Pixel coordinate grounding data
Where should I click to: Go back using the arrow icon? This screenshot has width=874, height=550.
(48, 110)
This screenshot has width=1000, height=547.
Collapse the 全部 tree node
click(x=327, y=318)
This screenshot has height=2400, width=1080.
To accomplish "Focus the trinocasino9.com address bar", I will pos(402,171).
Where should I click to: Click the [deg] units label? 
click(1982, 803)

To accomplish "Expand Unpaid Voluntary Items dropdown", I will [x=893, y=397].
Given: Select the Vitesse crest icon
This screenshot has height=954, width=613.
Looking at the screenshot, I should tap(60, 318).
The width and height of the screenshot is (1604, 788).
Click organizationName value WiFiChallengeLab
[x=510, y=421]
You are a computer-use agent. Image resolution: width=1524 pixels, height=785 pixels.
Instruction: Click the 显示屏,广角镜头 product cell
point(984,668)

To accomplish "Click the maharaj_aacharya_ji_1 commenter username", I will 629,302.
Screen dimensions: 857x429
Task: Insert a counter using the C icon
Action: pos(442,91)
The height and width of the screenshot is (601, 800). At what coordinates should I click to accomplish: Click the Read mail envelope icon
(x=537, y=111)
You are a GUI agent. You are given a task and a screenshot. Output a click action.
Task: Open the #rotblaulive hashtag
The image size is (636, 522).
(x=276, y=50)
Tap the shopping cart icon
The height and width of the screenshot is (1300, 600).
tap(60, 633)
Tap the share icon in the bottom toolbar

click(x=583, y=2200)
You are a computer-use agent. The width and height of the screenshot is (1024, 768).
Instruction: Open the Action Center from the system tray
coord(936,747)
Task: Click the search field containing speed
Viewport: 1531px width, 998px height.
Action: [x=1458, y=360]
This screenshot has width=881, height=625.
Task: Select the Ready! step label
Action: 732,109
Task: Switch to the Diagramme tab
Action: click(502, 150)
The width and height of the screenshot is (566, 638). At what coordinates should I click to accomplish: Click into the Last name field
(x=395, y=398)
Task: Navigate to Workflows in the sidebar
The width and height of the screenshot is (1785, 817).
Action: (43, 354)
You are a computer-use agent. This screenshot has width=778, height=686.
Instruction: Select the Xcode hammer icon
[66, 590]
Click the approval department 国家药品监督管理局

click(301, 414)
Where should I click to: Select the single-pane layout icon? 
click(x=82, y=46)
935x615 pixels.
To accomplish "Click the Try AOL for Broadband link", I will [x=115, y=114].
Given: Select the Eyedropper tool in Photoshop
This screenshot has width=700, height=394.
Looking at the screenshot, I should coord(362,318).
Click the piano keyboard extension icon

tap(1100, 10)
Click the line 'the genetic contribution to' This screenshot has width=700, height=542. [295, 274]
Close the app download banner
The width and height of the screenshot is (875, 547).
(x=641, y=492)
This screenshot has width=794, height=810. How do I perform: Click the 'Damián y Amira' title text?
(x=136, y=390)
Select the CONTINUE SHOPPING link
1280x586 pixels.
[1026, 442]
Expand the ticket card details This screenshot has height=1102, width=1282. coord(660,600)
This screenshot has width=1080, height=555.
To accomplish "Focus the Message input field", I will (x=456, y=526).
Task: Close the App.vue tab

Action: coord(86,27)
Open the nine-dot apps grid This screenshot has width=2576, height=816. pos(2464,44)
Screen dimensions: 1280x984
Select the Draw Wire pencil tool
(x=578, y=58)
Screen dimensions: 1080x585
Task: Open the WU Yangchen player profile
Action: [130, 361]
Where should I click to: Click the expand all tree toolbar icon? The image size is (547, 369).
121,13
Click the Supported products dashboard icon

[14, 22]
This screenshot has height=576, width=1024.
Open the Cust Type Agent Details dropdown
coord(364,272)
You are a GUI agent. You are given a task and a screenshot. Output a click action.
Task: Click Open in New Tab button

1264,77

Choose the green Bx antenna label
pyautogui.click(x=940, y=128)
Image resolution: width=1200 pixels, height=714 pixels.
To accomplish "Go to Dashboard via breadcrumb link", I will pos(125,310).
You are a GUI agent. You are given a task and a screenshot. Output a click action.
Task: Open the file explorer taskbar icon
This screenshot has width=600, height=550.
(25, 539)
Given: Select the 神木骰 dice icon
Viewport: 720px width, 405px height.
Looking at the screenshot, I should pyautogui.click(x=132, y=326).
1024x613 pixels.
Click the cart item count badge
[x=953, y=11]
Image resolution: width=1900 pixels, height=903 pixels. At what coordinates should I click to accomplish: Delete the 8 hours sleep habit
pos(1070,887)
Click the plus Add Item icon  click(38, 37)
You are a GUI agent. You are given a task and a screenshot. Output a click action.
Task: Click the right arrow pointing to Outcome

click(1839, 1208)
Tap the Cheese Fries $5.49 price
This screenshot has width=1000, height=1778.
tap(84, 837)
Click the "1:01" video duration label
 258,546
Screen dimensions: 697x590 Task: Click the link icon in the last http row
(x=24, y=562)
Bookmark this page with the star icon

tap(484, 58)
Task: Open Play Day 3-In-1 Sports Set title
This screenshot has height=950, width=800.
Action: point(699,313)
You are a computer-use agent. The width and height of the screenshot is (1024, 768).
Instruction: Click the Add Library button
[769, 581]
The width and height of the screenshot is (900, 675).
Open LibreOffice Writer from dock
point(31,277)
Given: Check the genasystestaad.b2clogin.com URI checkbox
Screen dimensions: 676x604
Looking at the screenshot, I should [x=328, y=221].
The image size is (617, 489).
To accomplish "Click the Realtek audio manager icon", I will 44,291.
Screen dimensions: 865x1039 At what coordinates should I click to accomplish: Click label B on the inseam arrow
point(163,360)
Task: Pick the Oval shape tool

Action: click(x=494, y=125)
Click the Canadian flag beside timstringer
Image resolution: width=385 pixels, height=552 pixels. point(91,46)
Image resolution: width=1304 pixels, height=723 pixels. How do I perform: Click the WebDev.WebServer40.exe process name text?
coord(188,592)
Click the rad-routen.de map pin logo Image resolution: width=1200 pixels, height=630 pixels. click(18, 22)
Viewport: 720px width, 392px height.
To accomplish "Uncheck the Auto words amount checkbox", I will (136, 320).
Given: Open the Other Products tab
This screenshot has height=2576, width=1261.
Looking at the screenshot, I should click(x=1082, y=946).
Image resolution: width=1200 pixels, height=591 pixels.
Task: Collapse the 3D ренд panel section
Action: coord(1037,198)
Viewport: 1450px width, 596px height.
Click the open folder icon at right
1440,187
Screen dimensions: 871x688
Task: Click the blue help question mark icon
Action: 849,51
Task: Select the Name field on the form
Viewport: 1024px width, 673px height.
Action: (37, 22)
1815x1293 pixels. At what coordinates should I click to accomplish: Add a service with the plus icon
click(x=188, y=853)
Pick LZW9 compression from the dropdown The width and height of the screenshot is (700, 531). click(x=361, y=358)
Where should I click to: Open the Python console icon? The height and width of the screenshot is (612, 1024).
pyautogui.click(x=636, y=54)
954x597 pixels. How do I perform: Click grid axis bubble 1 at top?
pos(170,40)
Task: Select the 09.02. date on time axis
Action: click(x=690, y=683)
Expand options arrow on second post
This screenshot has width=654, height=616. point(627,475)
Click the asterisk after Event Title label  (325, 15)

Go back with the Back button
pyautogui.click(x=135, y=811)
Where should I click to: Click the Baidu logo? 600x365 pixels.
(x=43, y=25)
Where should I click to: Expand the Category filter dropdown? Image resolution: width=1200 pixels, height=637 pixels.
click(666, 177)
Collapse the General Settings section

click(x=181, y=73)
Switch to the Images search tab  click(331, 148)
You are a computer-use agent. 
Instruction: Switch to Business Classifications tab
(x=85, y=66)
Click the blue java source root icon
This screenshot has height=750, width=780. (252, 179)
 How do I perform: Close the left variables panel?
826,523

[Directions]
For this task, please set down every entry exactly, with no line left out.

[Exercise answer]
Where should I click to: Go back using the arrow icon? This screenshot has width=874, height=550.
(48, 110)
This screenshot has width=1000, height=547.
Collapse the 全部 tree node
click(x=327, y=318)
This screenshot has height=2400, width=1080.
To accomplish "Focus the trinocasino9.com address bar", I will pos(402,171).
Where should I click to: Click the [deg] units label? 
click(1982, 803)

To accomplish "Expand Unpaid Voluntary Items dropdown", I will [x=893, y=397].
Given: Select the Vitesse crest icon
This screenshot has height=954, width=613.
Looking at the screenshot, I should tap(60, 318).
The width and height of the screenshot is (1604, 788).
Click organizationName value WiFiChallengeLab
[x=510, y=421]
You are a computer-use agent. Image resolution: width=1524 pixels, height=785 pixels.
Instruction: Click the 显示屏,广角镜头 product cell
point(984,668)

To accomplish "Click the maharaj_aacharya_ji_1 commenter username", I will 629,302.
Screen dimensions: 857x429
Task: Insert a counter using the C icon
Action: pos(442,91)
The height and width of the screenshot is (601, 800). At what coordinates should I click to accomplish: Click the Read mail envelope icon
(x=537, y=111)
You are a GUI agent. You are given a task and a screenshot. Output a click action.
Task: Open the #rotblaulive hashtag
The image size is (636, 522).
(x=276, y=50)
Tap the shopping cart icon
The height and width of the screenshot is (1300, 600).
tap(60, 633)
Tap the share icon in the bottom toolbar

click(x=583, y=2200)
You are a computer-use agent. The width and height of the screenshot is (1024, 768).
Instruction: Open the Action Center from the system tray
coord(936,747)
Task: Click the search field containing speed
Viewport: 1531px width, 998px height.
Action: [x=1458, y=360]
This screenshot has width=881, height=625.
Task: Select the Ready! step label
Action: 732,109
Task: Switch to the Diagramme tab
Action: click(502, 150)
The width and height of the screenshot is (566, 638). At what coordinates should I click to accomplish: Click into the Last name field
(x=395, y=398)
Task: Navigate to Workflows in the sidebar
The width and height of the screenshot is (1785, 817).
Action: (43, 354)
You are a computer-use agent. This screenshot has width=778, height=686.
Instruction: Select the Xcode hammer icon
[66, 590]
Click the approval department 国家药品监督管理局

click(301, 414)
Where should I click to: Select the single-pane layout icon? 
click(x=82, y=46)
935x615 pixels.
To accomplish "Click the Try AOL for Broadband link", I will [x=115, y=114].
Given: Select the Eyedropper tool in Photoshop
This screenshot has width=700, height=394.
Looking at the screenshot, I should coord(362,318).
Click the piano keyboard extension icon

tap(1100, 10)
Click the line 'the genetic contribution to' This screenshot has width=700, height=542. [295, 274]
Close the app download banner
The width and height of the screenshot is (875, 547).
(x=641, y=492)
This screenshot has width=794, height=810. How do I perform: Click the 'Damián y Amira' title text?
(x=136, y=390)
Select the CONTINUE SHOPPING link
1280x586 pixels.
[1026, 442]
Expand the ticket card details This screenshot has height=1102, width=1282. coord(660,600)
This screenshot has width=1080, height=555.
To accomplish "Focus the Message input field", I will (x=456, y=526).
Task: Close the App.vue tab

Action: coord(86,27)
Open the nine-dot apps grid This screenshot has width=2576, height=816. pos(2464,44)
Screen dimensions: 1280x984
Select the Draw Wire pencil tool
(x=578, y=58)
Screen dimensions: 1080x585
Task: Open the WU Yangchen player profile
Action: [130, 361]
Where should I click to: Click the expand all tree toolbar icon? The image size is (547, 369).
121,13
Click the Supported products dashboard icon

[14, 22]
This screenshot has height=576, width=1024.
Open the Cust Type Agent Details dropdown
coord(364,272)
You are a GUI agent. You are given a task and a screenshot. Output a click action.
Task: Click Open in New Tab button

1264,77

Choose the green Bx antenna label
pyautogui.click(x=940, y=128)
Image resolution: width=1200 pixels, height=714 pixels.
To accomplish "Go to Dashboard via breadcrumb link", I will pos(125,310).
You are a GUI agent. You are given a task and a screenshot. Output a click action.
Task: Open the file explorer taskbar icon
This screenshot has width=600, height=550.
(25, 539)
Given: Select the 神木骰 dice icon
Viewport: 720px width, 405px height.
Looking at the screenshot, I should pyautogui.click(x=132, y=326).
1024x613 pixels.
Click the cart item count badge
[x=953, y=11]
Image resolution: width=1900 pixels, height=903 pixels. At what coordinates should I click to accomplish: Delete the 8 hours sleep habit
pos(1070,887)
Click the plus Add Item icon  click(38, 37)
You are a GUI agent. You are given a task and a screenshot. Output a click action.
Task: Click the right arrow pointing to Outcome

click(1839, 1208)
Tap the Cheese Fries $5.49 price
This screenshot has width=1000, height=1778.
tap(84, 837)
Click the "1:01" video duration label
 258,546
Screen dimensions: 697x590 Task: Click the link icon in the last http row
(x=24, y=562)
Bookmark this page with the star icon

tap(484, 58)
Task: Open Play Day 3-In-1 Sports Set title
This screenshot has height=950, width=800.
Action: point(699,313)
You are a computer-use agent. The width and height of the screenshot is (1024, 768).
Instruction: Click the Add Library button
[769, 581]
The width and height of the screenshot is (900, 675).
Open LibreOffice Writer from dock
point(31,277)
Given: Check the genasystestaad.b2clogin.com URI checkbox
Screen dimensions: 676x604
Looking at the screenshot, I should [x=328, y=221].
The image size is (617, 489).
To accomplish "Click the Realtek audio manager icon", I will 44,291.
Screen dimensions: 865x1039 At what coordinates should I click to accomplish: Click label B on the inseam arrow
point(163,360)
Task: Pick the Oval shape tool

Action: click(x=494, y=125)
Click the Canadian flag beside timstringer
Image resolution: width=385 pixels, height=552 pixels. point(91,46)
Image resolution: width=1304 pixels, height=723 pixels. How do I perform: Click the WebDev.WebServer40.exe process name text?
coord(188,592)
Click the rad-routen.de map pin logo Image resolution: width=1200 pixels, height=630 pixels. click(18, 22)
Viewport: 720px width, 392px height.
To accomplish "Uncheck the Auto words amount checkbox", I will (136, 320).
Given: Open the Other Products tab
This screenshot has height=2576, width=1261.
Looking at the screenshot, I should click(x=1082, y=946).
Image resolution: width=1200 pixels, height=591 pixels.
Task: Collapse the 3D ренд panel section
Action: coord(1037,198)
Viewport: 1450px width, 596px height.
Click the open folder icon at right
1440,187
Screen dimensions: 871x688
Task: Click the blue help question mark icon
Action: 849,51
Task: Select the Name field on the form
Viewport: 1024px width, 673px height.
Action: (37, 22)
1815x1293 pixels. At what coordinates should I click to accomplish: Add a service with the plus icon
click(x=188, y=853)
Pick LZW9 compression from the dropdown The width and height of the screenshot is (700, 531). click(x=361, y=358)
Where should I click to: Open the Python console icon? The height and width of the screenshot is (612, 1024).
pyautogui.click(x=636, y=54)
954x597 pixels. How do I perform: Click grid axis bubble 1 at top?
pos(170,40)
Task: Select the 09.02. date on time axis
Action: click(x=690, y=683)
Expand options arrow on second post
This screenshot has width=654, height=616. point(627,475)
Click the asterisk after Event Title label  (325, 15)

Go back with the Back button
pyautogui.click(x=135, y=811)
Where should I click to: Click the Baidu logo? 600x365 pixels.
(x=43, y=25)
Where should I click to: Expand the Category filter dropdown? Image resolution: width=1200 pixels, height=637 pixels.
click(666, 177)
Collapse the General Settings section

click(x=181, y=73)
Switch to the Images search tab  click(331, 148)
You are a computer-use agent. 
Instruction: Switch to Business Classifications tab
(x=85, y=66)
Click the blue java source root icon
This screenshot has height=750, width=780. (252, 179)
 How do I perform: Close the left variables panel?
826,523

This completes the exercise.